▸ Exercise brief: Nothing but the lines from the one that contains "Image resolution: width=503" to the end of the records should be printed, both ends included, exactly as given.

━━━━━━━━━━

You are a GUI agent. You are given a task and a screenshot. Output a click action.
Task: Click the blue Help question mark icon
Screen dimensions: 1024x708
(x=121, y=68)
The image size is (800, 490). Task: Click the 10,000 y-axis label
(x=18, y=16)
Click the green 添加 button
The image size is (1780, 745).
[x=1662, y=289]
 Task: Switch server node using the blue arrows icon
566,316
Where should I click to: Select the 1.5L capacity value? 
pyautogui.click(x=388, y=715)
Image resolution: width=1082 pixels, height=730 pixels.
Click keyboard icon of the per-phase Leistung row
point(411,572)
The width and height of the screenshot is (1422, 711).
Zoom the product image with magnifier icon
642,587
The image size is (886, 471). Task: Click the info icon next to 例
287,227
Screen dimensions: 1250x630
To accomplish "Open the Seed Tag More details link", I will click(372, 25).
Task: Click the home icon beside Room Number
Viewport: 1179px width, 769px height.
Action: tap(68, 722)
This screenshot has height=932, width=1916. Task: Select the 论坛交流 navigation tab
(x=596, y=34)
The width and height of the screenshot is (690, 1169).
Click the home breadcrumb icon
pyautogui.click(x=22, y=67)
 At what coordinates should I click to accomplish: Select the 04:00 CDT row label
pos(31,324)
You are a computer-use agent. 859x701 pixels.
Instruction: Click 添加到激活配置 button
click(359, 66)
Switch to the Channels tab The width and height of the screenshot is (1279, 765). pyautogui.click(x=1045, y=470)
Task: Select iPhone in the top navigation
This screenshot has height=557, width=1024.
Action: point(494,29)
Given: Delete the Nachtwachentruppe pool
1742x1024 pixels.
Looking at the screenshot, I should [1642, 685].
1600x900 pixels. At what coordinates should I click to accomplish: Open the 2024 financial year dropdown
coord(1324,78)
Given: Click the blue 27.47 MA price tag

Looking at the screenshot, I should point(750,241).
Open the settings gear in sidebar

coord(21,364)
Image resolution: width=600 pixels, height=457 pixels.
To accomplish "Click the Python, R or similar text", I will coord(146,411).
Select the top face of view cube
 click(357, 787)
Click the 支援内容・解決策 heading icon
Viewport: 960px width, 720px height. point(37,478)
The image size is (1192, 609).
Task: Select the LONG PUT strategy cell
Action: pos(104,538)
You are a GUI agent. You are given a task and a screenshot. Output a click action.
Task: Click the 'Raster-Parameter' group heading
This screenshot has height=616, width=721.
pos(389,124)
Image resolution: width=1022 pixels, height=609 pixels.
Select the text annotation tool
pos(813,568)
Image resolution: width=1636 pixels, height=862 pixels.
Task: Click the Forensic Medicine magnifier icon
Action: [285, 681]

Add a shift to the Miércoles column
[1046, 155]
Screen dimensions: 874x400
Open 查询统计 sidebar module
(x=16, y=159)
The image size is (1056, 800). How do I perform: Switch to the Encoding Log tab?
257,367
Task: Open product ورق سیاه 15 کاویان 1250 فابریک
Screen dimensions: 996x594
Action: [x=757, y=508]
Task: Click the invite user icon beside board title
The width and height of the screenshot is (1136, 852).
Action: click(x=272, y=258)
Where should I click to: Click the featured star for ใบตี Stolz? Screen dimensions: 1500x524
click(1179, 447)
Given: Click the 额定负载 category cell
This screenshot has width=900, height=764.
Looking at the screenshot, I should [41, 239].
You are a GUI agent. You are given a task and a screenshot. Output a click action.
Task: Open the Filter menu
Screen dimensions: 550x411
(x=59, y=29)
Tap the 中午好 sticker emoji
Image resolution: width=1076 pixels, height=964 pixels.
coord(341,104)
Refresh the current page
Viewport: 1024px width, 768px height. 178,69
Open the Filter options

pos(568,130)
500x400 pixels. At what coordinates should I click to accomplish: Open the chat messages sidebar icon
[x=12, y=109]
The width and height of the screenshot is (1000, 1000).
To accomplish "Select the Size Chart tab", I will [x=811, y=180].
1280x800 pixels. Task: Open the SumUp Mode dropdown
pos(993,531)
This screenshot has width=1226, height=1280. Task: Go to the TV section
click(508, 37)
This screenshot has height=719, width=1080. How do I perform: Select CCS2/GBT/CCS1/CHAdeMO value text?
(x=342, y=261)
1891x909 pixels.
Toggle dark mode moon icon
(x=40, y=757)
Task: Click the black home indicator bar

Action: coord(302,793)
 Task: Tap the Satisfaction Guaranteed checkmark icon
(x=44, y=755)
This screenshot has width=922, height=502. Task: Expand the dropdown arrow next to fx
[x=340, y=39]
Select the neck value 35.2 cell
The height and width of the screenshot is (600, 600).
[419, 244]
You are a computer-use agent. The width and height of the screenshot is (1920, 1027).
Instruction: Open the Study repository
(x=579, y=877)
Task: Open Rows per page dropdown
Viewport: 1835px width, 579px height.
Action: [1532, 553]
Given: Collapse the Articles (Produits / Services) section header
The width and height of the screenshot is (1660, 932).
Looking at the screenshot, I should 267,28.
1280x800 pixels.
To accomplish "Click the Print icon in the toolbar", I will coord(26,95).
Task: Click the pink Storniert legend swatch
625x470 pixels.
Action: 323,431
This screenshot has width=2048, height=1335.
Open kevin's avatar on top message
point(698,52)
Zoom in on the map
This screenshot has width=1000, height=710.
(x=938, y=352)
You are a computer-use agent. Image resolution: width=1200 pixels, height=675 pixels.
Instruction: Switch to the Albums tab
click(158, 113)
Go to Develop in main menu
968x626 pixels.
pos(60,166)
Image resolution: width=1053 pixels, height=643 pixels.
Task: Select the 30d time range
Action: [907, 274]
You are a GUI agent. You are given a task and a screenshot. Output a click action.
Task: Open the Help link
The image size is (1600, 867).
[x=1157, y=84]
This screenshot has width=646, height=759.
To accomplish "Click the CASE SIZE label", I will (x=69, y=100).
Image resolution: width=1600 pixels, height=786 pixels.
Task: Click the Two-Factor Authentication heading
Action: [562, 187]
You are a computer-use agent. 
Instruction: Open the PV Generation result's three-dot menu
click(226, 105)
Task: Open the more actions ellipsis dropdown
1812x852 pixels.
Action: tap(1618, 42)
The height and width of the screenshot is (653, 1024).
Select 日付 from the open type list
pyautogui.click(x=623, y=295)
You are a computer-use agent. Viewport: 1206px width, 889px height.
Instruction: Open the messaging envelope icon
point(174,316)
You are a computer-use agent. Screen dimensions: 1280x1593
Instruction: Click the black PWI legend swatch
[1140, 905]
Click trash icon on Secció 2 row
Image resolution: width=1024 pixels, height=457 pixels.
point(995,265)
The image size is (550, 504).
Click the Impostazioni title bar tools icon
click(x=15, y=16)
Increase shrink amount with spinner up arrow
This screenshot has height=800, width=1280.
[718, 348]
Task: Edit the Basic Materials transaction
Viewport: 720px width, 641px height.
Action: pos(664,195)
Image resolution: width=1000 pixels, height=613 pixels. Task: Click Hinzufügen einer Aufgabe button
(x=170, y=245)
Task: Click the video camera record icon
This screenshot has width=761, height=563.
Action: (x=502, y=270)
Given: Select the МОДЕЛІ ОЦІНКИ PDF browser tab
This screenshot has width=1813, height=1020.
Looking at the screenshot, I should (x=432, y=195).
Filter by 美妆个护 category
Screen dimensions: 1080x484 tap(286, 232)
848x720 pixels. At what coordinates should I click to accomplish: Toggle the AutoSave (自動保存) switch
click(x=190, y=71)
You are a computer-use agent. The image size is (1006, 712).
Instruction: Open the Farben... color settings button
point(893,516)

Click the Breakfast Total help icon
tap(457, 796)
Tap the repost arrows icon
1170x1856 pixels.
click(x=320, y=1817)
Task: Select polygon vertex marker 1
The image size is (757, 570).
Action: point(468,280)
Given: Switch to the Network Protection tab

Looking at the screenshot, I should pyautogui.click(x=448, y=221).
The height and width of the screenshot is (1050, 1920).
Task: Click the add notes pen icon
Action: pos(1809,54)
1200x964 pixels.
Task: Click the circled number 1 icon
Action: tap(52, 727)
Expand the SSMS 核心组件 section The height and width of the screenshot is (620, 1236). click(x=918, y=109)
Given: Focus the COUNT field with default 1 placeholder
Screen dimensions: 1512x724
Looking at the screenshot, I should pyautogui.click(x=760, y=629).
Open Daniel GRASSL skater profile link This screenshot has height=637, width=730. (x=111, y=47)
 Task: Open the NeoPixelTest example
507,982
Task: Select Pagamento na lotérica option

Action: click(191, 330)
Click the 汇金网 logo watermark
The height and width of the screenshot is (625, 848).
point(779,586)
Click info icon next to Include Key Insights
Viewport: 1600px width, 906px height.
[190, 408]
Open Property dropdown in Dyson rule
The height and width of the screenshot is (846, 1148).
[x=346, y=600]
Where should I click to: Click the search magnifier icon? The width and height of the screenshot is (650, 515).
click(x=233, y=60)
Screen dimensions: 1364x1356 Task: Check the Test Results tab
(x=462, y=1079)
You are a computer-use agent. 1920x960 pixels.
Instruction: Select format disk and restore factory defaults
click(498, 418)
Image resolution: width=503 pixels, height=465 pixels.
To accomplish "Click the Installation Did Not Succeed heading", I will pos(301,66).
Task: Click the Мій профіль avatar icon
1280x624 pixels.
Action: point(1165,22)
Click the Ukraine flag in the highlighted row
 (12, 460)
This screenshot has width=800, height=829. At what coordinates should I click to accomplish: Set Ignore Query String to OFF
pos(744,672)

━━━━━━━━━━

▸ Solution to the exercise:
Image resolution: width=503 pixels, height=465 pixels.
To accomplish "Click the Installation Did Not Succeed heading", I will pos(301,66).
Task: Click the Мій профіль avatar icon
1280x624 pixels.
Action: point(1165,22)
Click the Ukraine flag in the highlighted row
 (12, 460)
This screenshot has width=800, height=829. At what coordinates should I click to accomplish: Set Ignore Query String to OFF
pos(744,672)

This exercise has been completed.